On page 279 of the PDF-file there's a cladogram of theropod dinosaurs
(Sereno 1999) showing possible points of origin for their postulated Stages
I - V of feather development.
According to this cladogram Stage III (development of rachis and barbules) may
have taken place either in
- Paraves = (Dromaeosauridae + Troodontidae) + Ornithurae
- Maniraptora = Oviraptorosauria + Paraves
- Maniraptoriformes = anything else in Coelurosauria except some basal forms
IMHO Prum and Brush are very cautious in assigning developmental stages onto
theropod taxa. E. g. they put the origin of Stage I (follicle) inside basal
Coelurosauria. This is according to the known fossil evidence. AFAIK no non-
coelurosaurian theropod with any sign of "feathery" integument has been
found (Am I correct?).

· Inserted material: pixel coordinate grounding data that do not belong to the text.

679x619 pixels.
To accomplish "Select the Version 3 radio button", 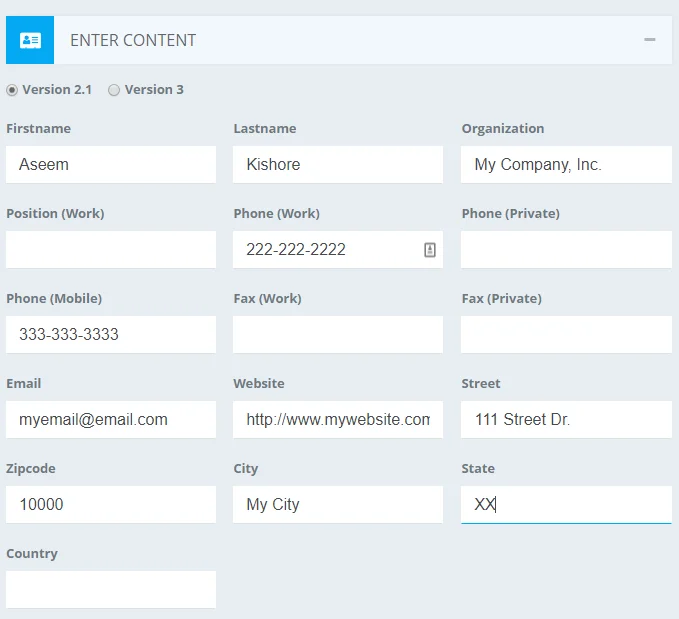I will click(x=114, y=90).
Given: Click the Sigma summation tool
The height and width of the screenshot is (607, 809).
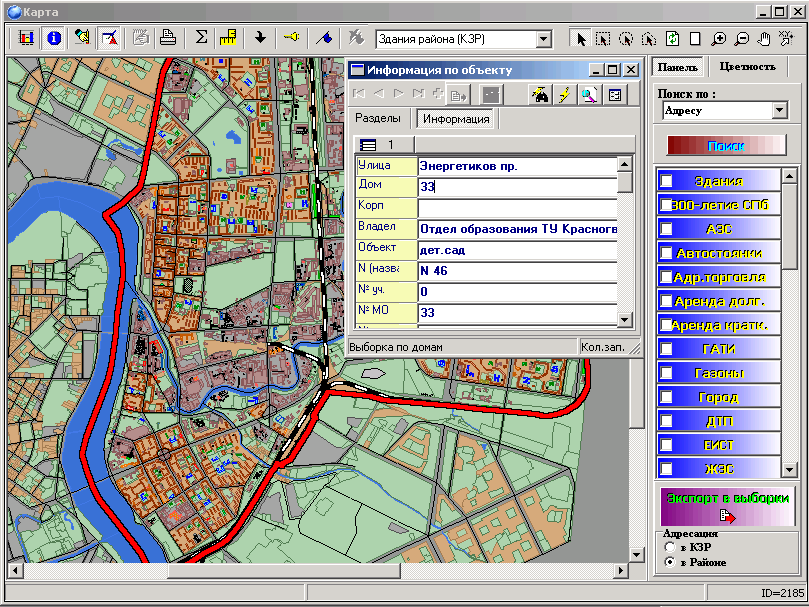Looking at the screenshot, I should 201,38.

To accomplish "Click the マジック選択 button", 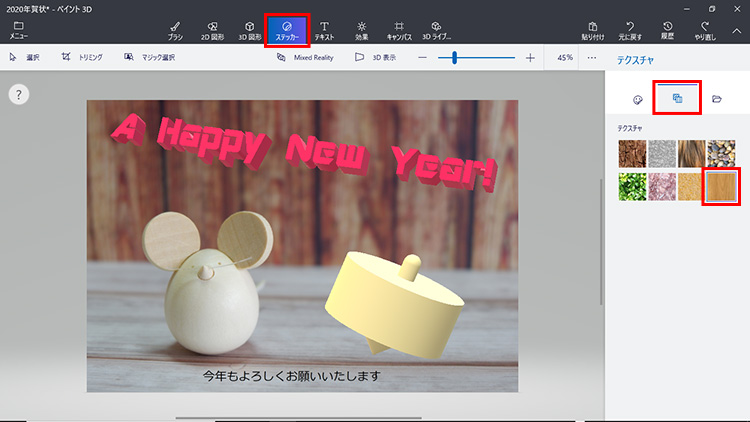I will [x=149, y=58].
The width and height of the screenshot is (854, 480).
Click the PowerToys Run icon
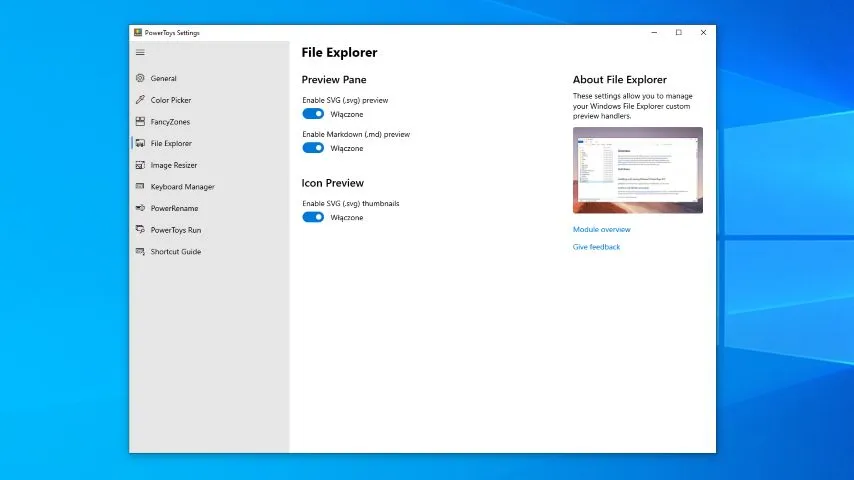(141, 230)
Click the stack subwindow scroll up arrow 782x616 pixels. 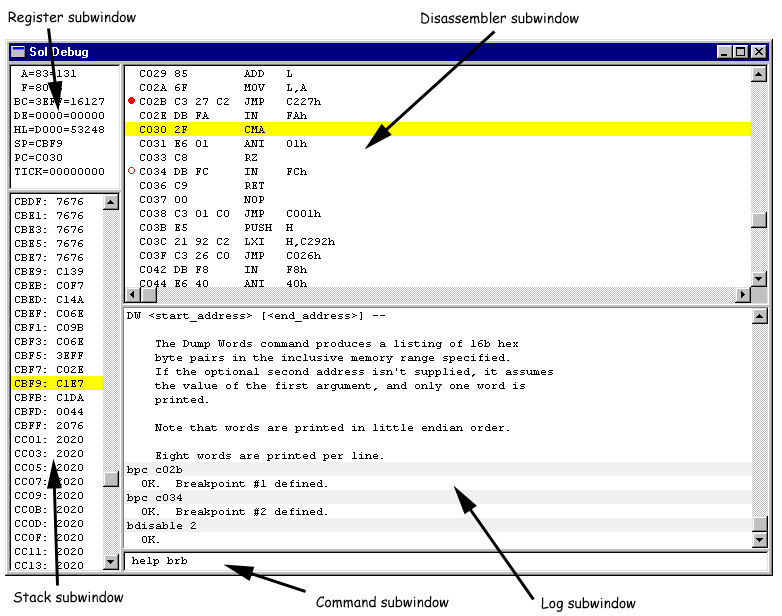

But this is only negative evidence just saying
"We don't know for sure".
And there's the "spiky" Psittacosaurus sp. with his strange integument (kind
of a mesozoic porcupine?) which shows that dinosaurs as a whole where able to
develop some kind of integument, may it be "hairy", feathery, "spiky" or
whatsoever. So I think that it's very likely that the Stage I (follicle)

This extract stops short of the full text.